# Carlton stump grinder owners -chime in



## John464 (Jun 3, 2008)

Hey Guys,
Just got a new Carlton SP7015 with 60hp Turbo charged Duetz, Sandvik wheel and wireless remote. Wanted to get some feedback and or pointers to keep on eye as preventative maintenance from those who own this machine. This is my first Carlton, being a long time Vermeer stump cutter owner. Thanks to all who helped me in the other thread I posted over the winter. Very happy with the decision.


----------



## gr8scott72 (Jun 3, 2008)

John464 said:


> Hey Guys,
> Just got a new Carlton SP7015 with 60hp Turbo charged Duetz, Sandvik wheel and wireless remote. Wanted to get some feedback and or pointers to keep on eye as preventative maintenance from those who own this machine. This is my first Carlton, being a long time Vermeer stump cutter owner. Thanks to all who helped me in the other thread I posted over the winter. Very happy with the decision.



I'm in the same boat as you as this is my first Carlton. I'd like to hear anything anyone has to say as well.

Here's a fresh picture of Babe, the Blue Ox (Charlie is the chocolate):


----------



## Slvrmple72 (Jun 4, 2008)

Give a holler to my partner Gunsmoke! He has the wheeled Carlton with the 70 HP Duetz and wireless remote. All I see him doing when he is running that machine is grinning. He got the push blade for it just recently after he realized he needed it. I am no stump guy but all I can say is that it is one heck of a machine!


----------



## Oly's Stump (Jun 4, 2008)

I have the Carlton 8018 TRX. You will get the hang of the wireless remote. I had the track come off a couple times while turning in heavy dirt or mud situations. Try not to turn too sharp when in those situations. If the track does come off its does not take much to put it back on.


----------



## stumpgo (Jun 4, 2008)

- and keep the tracks correctly tensioned. Like V belts they stretch quite alot initially, and continue to stretch thereafter.


----------



## B-Edwards (Jun 4, 2008)

Tracks will jump off but not if you know what to look for and dont put the machine in the situation for it to happen. That doesnt mean you cant go in the same places. Mine is the best grinder i have personaly ever used. When I say mine I mean 7015TRX.


----------



## gr8scott72 (Jun 4, 2008)

B-Edwards said:


> Tracks will jump off but not if you know what to look for and dont put the machine in the situation for it to happen. That doesnt mean you cant go in the same places. Mine is the best grinder i have personaly ever used. When I say mine I mean 7015TRX.



I've already learned that the hard way along with how to put the track back on. They are MUCH heavier than they appear.


----------



## dave k (Jun 7, 2008)

John and Scott, It says a lot when nobody has negative things to say about carlton grinders. That said they are not perfect-if only they were free !!!
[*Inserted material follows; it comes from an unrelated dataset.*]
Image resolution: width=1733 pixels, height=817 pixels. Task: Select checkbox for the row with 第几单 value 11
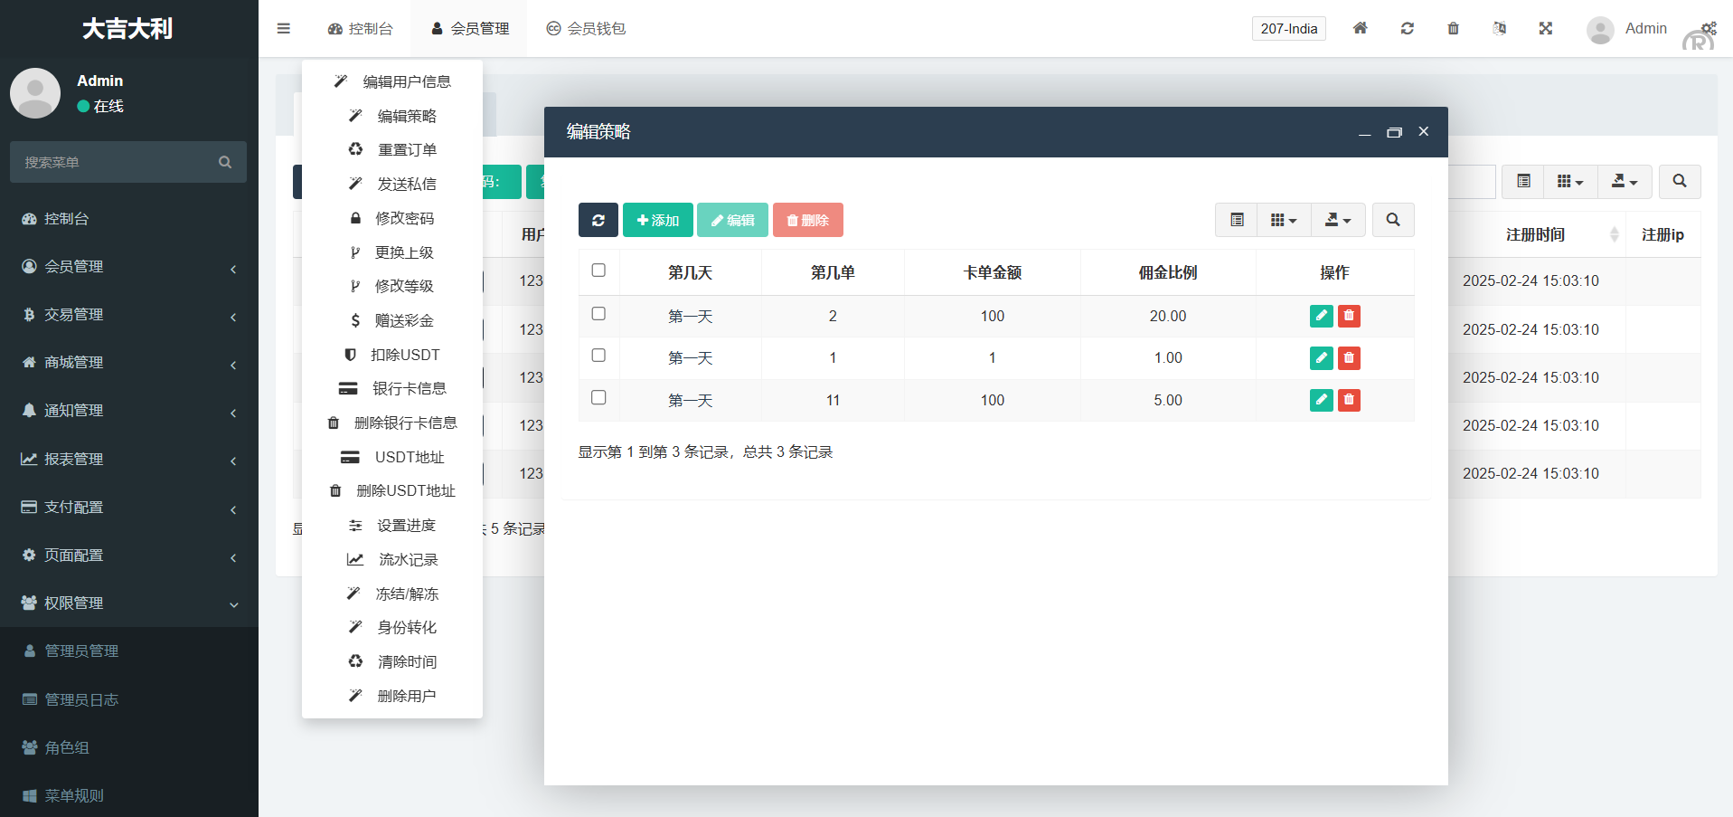click(598, 398)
Joking aside I have had a few problems with my 8018 Kubota and found the machine easy to work on and even in Ireland everything is off the shelf i.e. bearings belts etc( I have no dealer here). No probs with the 4012 or 2010. They build the things to be worked hard with minimal probs to the owner. Vermeer could do with looking at carlton's remote, when you hit the switch it moves -stop and it stops, any of you who have had a 60tx remote will know what I mean - it seems to work as it wants. Which reminds me I have had switch failure on the remote so carry a couple of spares and if the remote emergency stop gets water in it can cause probs, it just keeps stopping the grinder, I wrap the remote in cling film in very wet conditions. If you get caught out just keep the remote upright so water can't run up into the switch.


----------